Which env are you using for development, windows or linux? All tests
don't pass on windows with cygwin ( at least for me). I even arranged a
different linux machine for myself, just to run the test cases ( virtual
box would also have worked, just a matter of choice ).
The way you submit patch is up to you.
ClusterClassification is used after buildClusters phase of the
Clustering algorithms ( for which the refactoring is being done ). It
will replace the clusterData phase.
ClusterClassificationDriver can classify vectors either sequentially or
in a mapreduce way. There is already a test case of sequential one. The
logic of classification via mapreduce is in the mapper. So, it should be
tested there.
Try writing a simple test first, something which can test whether the
vectors were classified correctly. Look at
ClusterClassificationDriverTest for assertions.
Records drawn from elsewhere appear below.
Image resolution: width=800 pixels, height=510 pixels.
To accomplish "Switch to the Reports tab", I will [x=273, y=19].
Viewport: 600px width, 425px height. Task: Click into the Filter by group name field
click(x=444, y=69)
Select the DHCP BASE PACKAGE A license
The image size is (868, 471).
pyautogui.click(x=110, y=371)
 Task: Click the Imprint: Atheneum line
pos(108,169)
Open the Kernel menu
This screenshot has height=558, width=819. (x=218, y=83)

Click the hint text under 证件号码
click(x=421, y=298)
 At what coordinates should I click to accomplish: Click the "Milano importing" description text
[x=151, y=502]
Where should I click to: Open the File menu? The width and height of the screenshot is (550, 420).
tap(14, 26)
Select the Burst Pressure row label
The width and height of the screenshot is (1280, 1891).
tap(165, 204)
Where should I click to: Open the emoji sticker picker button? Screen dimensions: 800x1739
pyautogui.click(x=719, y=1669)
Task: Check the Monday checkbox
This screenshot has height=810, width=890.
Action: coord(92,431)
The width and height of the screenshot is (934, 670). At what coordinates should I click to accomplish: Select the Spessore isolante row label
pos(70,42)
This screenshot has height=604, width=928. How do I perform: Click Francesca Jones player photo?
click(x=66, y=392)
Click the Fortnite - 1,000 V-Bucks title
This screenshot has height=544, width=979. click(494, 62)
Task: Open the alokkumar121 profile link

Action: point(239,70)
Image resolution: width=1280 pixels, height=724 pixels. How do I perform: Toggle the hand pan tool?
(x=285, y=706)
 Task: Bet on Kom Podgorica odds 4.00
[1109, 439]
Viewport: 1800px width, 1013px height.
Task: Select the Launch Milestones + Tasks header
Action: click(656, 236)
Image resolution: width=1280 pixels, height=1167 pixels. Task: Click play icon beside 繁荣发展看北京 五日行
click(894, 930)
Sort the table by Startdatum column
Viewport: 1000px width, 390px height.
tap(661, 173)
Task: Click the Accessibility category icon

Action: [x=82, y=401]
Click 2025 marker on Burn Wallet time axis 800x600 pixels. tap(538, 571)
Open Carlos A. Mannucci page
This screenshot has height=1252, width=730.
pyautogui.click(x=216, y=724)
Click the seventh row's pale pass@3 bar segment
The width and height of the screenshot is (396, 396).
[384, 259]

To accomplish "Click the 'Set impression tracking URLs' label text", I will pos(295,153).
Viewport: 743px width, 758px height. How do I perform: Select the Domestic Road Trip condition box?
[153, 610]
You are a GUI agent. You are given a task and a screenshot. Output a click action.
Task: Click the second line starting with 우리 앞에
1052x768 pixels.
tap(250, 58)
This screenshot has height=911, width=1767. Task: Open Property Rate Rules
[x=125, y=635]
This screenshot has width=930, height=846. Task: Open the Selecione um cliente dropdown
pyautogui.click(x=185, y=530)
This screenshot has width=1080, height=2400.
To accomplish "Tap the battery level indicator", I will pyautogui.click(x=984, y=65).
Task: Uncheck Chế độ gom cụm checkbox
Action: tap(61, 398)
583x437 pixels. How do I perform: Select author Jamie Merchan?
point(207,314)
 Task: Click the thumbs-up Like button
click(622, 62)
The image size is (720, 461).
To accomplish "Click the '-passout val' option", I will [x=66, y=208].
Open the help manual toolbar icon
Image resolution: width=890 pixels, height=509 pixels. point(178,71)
Later on, we can add more scenarios to it.
Issue centric discussions can also be done on jira, you can create an
account on jira and can add comments on jira issues also, if you wish.
On 24-02-2012 19:03, Saikat Kanjilal wrote:
Paritosh/Jeff,Before I begin the effort of writing the
ClusterClassificationMapperTest I had a few questions, pardon my newbieness
here:
1) I synched the trunk down and started building and noticed that we have some
errors in the tests, is this ok , let me know if I am missing something here in
getting the build going, I believe my build environment is setup correctly
(maven 2.2.1) with Java 62) I was wondering if I should create a github branch
for the code and work off of that, I could then sync my changes when I'm done
into trunk and go through the patching process, do you guys see any issues with
that3) For the ClusterClassificationMapperTest can I get some more context
around this, should we call this ClusterClassificationDriverTest instead, also
should the unit tests basically test all of the bulleted points in Mahout-929
or just pass in parameters into the run method and test that by itself
Regards
Date: Thu, 23 Feb 2012 13:33:42 +0530
From: [email protected]
To: [email protected]
Subject: Re: Helping out with the .7 release
Saikat,
I have created https://issues.apache.org/jira/browse/MAHOUT-981 for
refactoring KMeansDriver to use the new ClusterClassificationDriver.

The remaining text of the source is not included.